**Provided entries:**
>>>

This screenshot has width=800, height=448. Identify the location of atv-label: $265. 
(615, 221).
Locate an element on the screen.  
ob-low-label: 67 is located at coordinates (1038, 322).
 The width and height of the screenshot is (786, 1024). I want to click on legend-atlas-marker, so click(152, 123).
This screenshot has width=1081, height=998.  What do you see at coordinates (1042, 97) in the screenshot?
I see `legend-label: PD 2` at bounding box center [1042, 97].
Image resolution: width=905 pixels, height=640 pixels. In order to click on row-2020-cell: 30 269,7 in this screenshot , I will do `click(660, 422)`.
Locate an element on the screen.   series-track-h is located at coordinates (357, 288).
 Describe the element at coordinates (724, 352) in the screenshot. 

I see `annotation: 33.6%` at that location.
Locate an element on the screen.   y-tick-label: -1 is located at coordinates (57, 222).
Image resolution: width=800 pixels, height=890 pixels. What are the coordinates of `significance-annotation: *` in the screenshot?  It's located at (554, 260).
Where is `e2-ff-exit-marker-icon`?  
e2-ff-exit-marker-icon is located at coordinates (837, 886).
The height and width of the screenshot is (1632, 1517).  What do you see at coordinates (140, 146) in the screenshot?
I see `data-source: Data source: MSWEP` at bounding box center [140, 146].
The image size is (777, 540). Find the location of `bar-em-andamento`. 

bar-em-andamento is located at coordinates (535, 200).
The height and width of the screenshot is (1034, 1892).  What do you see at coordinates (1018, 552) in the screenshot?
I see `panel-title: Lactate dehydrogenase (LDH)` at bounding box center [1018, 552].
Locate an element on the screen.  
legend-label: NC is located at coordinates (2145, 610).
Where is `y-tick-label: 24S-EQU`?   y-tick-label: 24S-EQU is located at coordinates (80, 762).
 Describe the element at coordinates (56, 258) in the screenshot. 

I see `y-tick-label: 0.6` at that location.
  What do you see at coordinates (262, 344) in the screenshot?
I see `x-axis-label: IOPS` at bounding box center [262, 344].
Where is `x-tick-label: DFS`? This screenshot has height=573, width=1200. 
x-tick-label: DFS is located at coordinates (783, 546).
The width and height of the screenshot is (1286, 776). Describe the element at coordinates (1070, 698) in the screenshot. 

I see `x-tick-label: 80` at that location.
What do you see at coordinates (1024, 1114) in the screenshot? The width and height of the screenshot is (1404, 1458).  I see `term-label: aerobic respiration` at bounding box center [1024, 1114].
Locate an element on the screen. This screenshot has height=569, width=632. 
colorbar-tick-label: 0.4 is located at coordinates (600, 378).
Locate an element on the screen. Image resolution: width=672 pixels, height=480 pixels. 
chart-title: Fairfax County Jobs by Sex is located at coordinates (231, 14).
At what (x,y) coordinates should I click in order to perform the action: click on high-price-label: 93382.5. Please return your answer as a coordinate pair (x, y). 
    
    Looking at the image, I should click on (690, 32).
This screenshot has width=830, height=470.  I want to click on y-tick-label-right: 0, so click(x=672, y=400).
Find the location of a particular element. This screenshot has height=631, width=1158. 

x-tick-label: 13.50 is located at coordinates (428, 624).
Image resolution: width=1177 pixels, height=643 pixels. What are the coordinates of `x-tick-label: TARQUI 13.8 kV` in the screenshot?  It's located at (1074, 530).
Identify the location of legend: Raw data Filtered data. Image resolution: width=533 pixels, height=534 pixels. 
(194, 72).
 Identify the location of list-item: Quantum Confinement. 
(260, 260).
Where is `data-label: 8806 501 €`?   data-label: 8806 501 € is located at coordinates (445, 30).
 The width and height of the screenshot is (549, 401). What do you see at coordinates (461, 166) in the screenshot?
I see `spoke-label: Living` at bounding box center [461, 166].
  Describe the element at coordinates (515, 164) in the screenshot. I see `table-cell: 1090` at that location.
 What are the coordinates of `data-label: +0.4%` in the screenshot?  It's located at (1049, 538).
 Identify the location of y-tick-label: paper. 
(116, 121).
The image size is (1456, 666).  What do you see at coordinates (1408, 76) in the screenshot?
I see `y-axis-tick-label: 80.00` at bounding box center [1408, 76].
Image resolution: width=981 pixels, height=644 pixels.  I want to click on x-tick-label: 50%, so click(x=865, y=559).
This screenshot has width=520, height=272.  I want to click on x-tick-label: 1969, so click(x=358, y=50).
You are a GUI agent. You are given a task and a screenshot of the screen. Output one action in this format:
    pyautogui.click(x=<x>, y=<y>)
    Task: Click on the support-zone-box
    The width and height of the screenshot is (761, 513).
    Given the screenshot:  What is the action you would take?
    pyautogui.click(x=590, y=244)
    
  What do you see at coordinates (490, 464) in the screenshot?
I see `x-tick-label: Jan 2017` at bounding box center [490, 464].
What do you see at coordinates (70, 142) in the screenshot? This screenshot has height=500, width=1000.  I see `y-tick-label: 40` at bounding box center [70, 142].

<<<

**Instructions for the task:** Return the lines of the material verbatim, from the line containing "The height and width of the screenshot is (1632, 1517)." through the line containing "bar-em-andamento is located".

**Response to the exercise:**
The height and width of the screenshot is (1632, 1517).  What do you see at coordinates (140, 146) in the screenshot?
I see `data-source: Data source: MSWEP` at bounding box center [140, 146].
The image size is (777, 540). Find the location of `bar-em-andamento`. 

bar-em-andamento is located at coordinates (535, 200).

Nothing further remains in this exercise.